:: Goal of the exercise ::
List every line of the material that contains the string "height", treating uppercase and lowercase letters as different.

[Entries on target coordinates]

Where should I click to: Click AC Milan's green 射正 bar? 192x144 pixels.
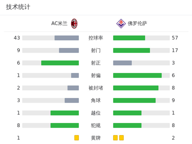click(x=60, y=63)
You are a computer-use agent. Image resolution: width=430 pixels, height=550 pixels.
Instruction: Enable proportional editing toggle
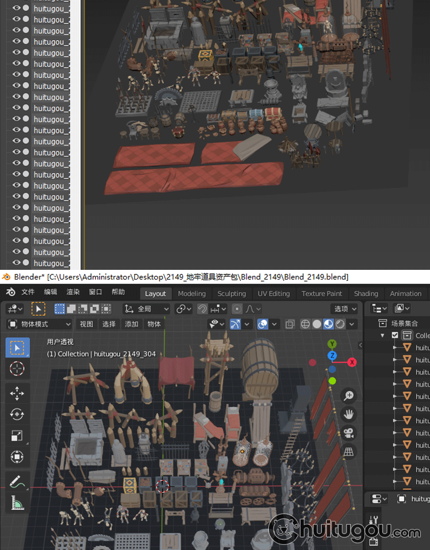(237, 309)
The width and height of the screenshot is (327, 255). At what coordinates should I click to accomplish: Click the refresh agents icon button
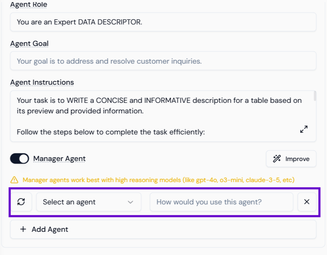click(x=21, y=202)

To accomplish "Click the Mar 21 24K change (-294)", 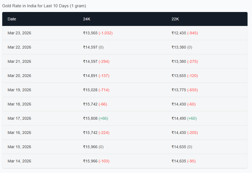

:: Response below ::
You are a computer-use agent. Image resolution: width=430 pixels, height=550 pixels.
The width and height of the screenshot is (327, 255). At what coordinates should I click to accomplish: Click the refresh agents icon button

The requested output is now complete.